Volume 5, Number 1-2, April 2015, pages 186-191

Human Embryonic Stem Cells in the Treatment of Patients With Duchenne Muscular Dystrophy: A Case Series

Duchenne muscular dystrophy (DMD), an X-linked disorder, occurs due to mutation, deletion or duplication of the DMD gene which encodes the protein dystropin [1, 2], present on the cytoplasmic surface of sarcolemma (plasma membrane) of the skeletal muscle [3]. Absence of dystropin at the sarcolemma leads to loss of dystropin associated proteins leading to the muscle fibers becoming prone to mechanical stresses [4, 5].

The World Health Organization (WHO) estimated that DMD affects 1 in 3,300 boys [6]. Despite advances in medical technology, there is still no cure for DMD. The treatment options for DMD are only aimed at preserving and improving the function and strength of patients [7]. Nowadays, researchers are targeting cell-based therapies that might alter the progression of DMD [8-11].

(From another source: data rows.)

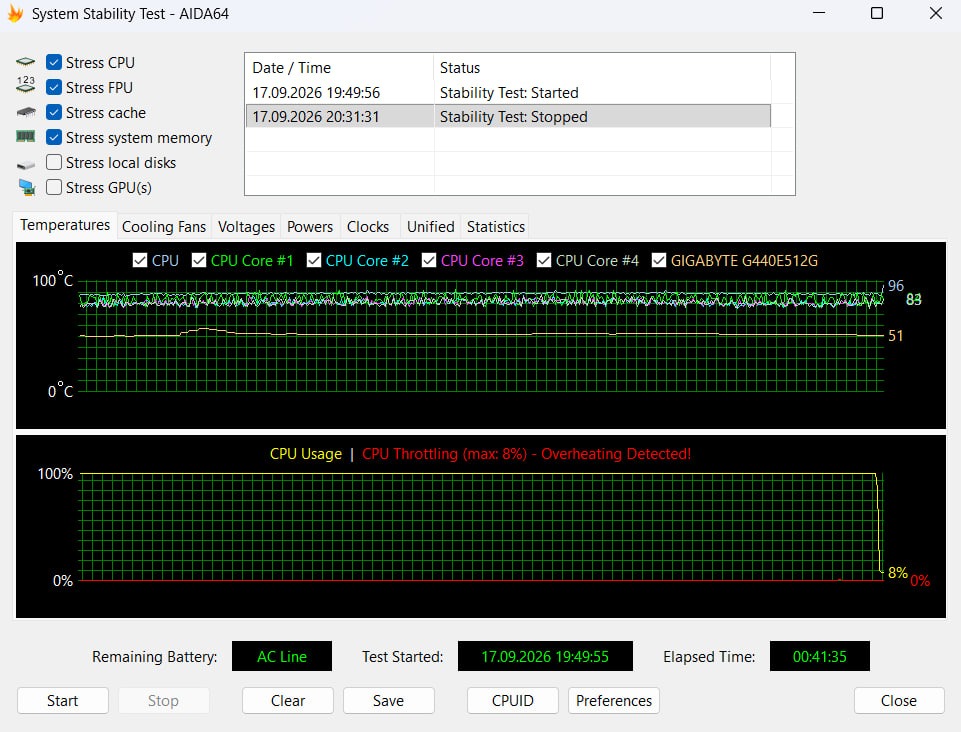Click the AIDA64 flame icon in title bar
Image resolution: width=961 pixels, height=732 pixels.
(x=15, y=13)
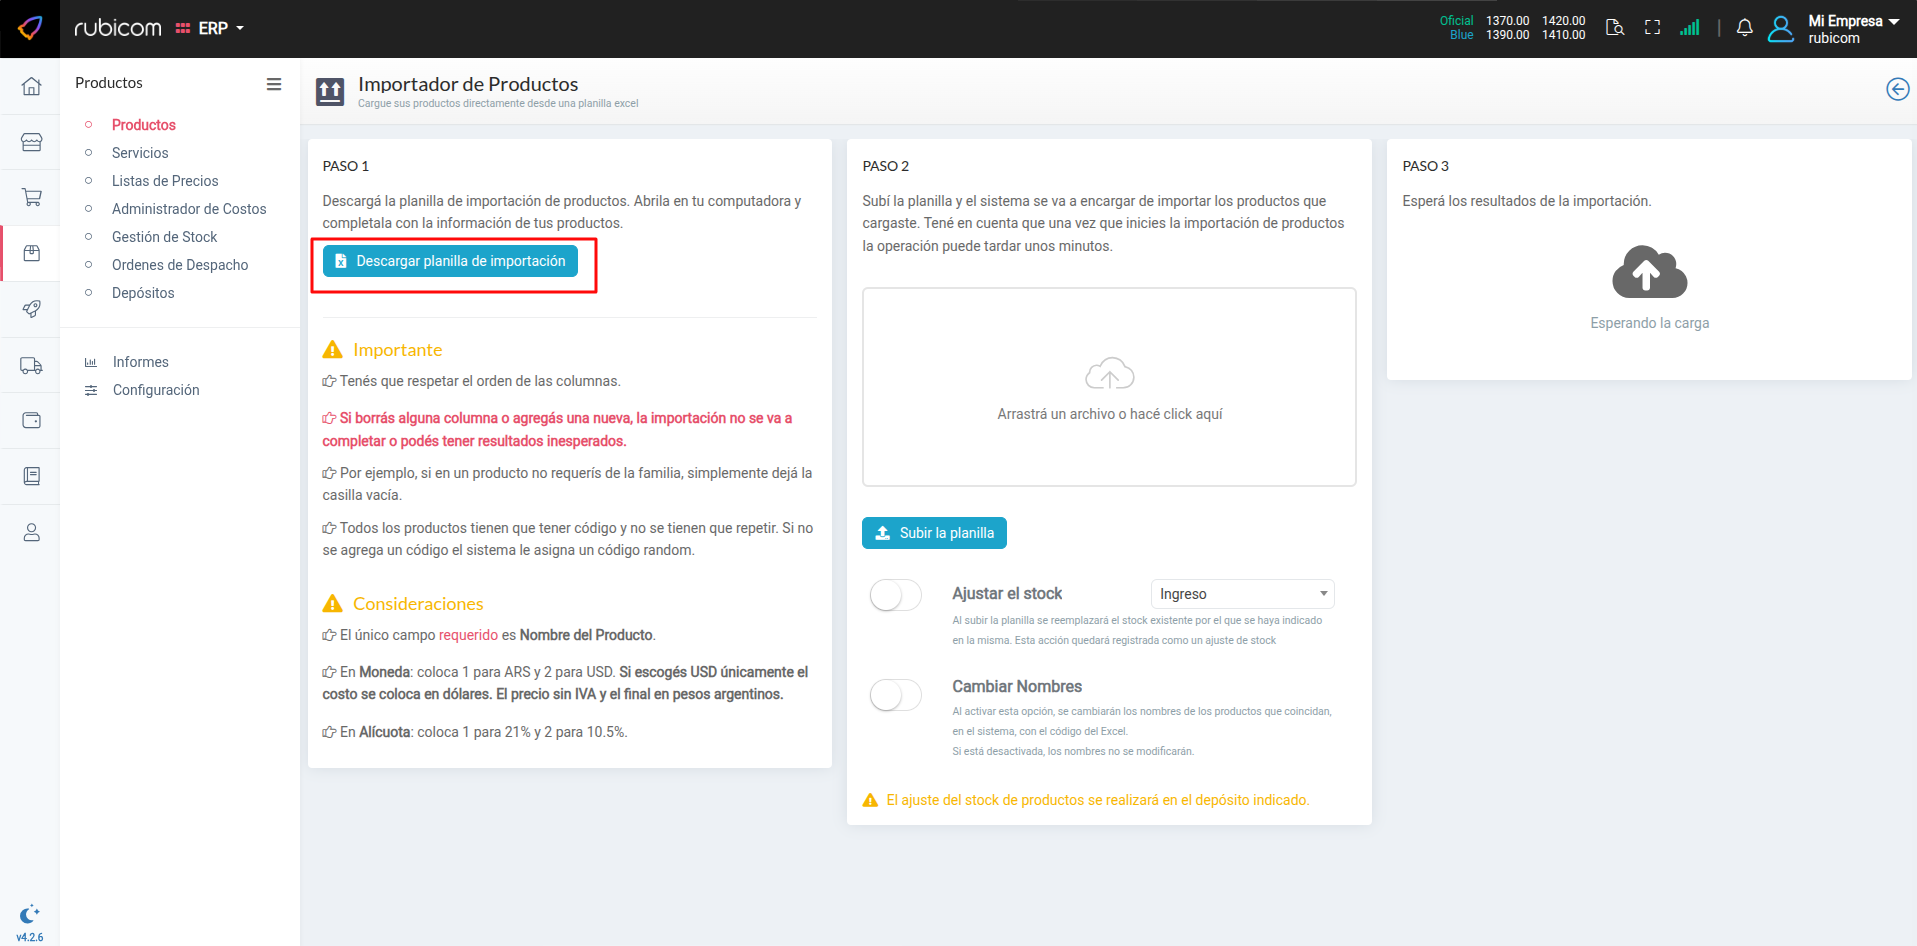Toggle fullscreen mode icon in top bar
The image size is (1917, 946).
tap(1652, 28)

The present study evaluated the therapeutic efficacy of human embryonic stem cells (hESCs) in the treatment of five patients with DMD.

After hESCs therapy, there were improvements in patient’s condition who suffered from neurodegenerative disorders like cerebral palsy and cortical visual impairment [12, 13].

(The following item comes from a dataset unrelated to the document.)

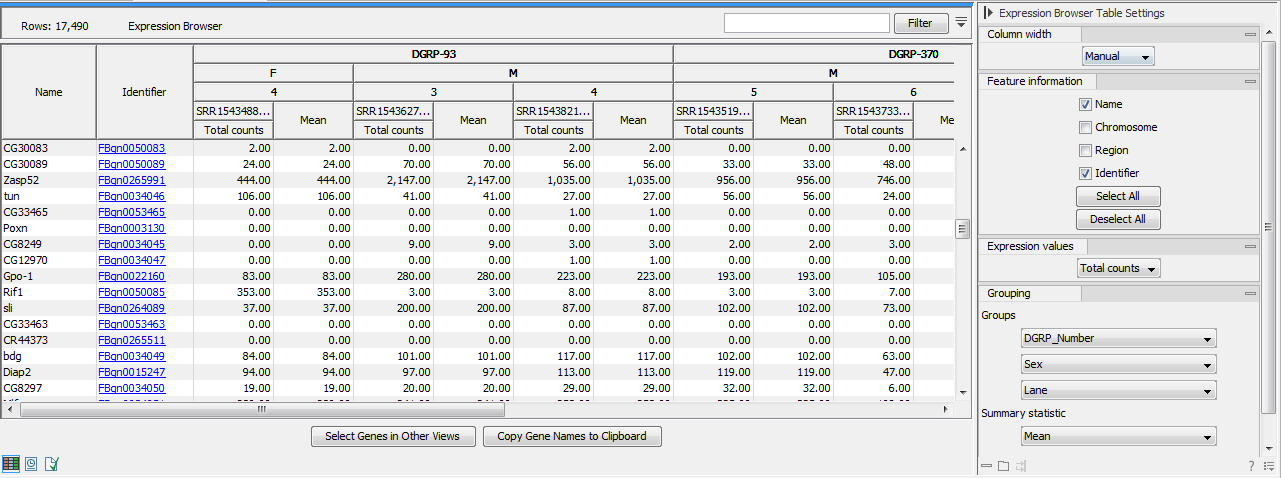Click the horizontal table scrollbar

pyautogui.click(x=262, y=409)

hESCs are cultured and maintained as per our proprietary in-house patented technology in a Good Manufacturing Practices (GMP), Good Laboratory Practices (GLP) and Good Tissue Practices (GTP) certified laboratory at Nutech Mediworld (patent WO 2007/141657A PCT/1B 2007, published December 13, 2007). The evidence for the use of hESCs at Nutech Mediworld has also been submitted in written and accepted at House of Lords, Regenerative Medicine, Science and Technology Committee [14]. The details of the technique have been described elsewhere [12]. The cell lines are free of animal product and are chromosomally stable.

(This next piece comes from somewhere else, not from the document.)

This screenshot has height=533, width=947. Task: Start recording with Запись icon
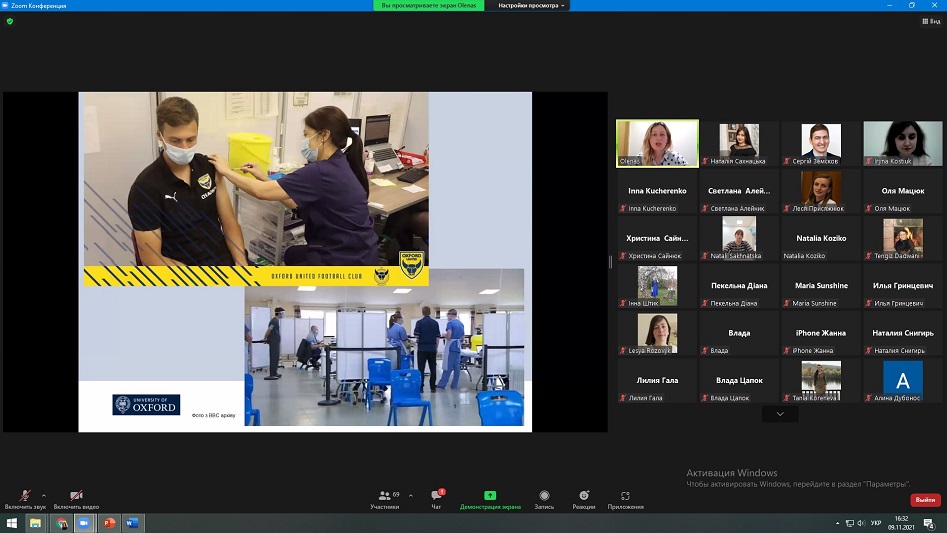pyautogui.click(x=544, y=498)
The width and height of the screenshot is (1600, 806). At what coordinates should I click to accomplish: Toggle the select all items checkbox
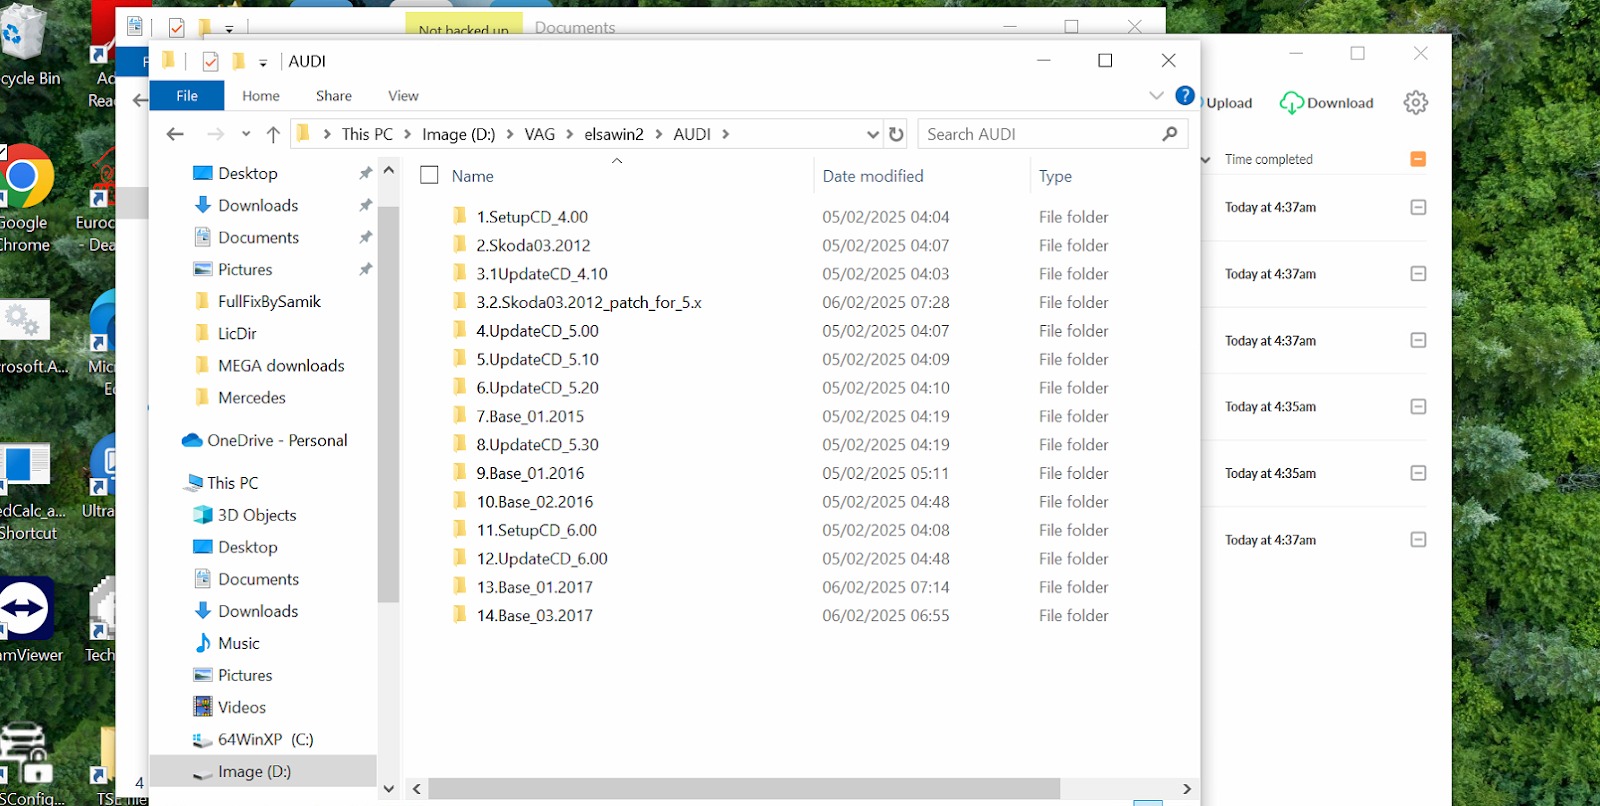430,175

The stem cell therapy was given in treatment phases followed by a gap phase in between. In first phase, T1 (12 weeks), 0.25 mL hESCs were administered through intramuscular (IM) route twice daily (to prime the body), 1 mL were administered intravenously (IV) twice a week (to allow the cells to home at the injured site) and 1 - 5 mL hESCs were administered every 7 days by caudal routes (to introduce the stem cells for local action). Additionally, IM injections were also given over the affected muscle groups including calves, thighs, back, biceps, deltoid, triceps and quadriceps. Deep muscle injections were also given twice a week. The successive treatment phases T2, T3 (each of 4 weeks) also followed the same dose regime as T1 and these phases are required to add more cells to the body so as to allow more repair and regeneration. The gap phase between these treatment periods is 3 - 4 months so that the injected cells can develop into a mature cell. The duration of gap phase was determined keeping in view the time taken for development of complete organs (14 - 16 weeks) in human fetus [15].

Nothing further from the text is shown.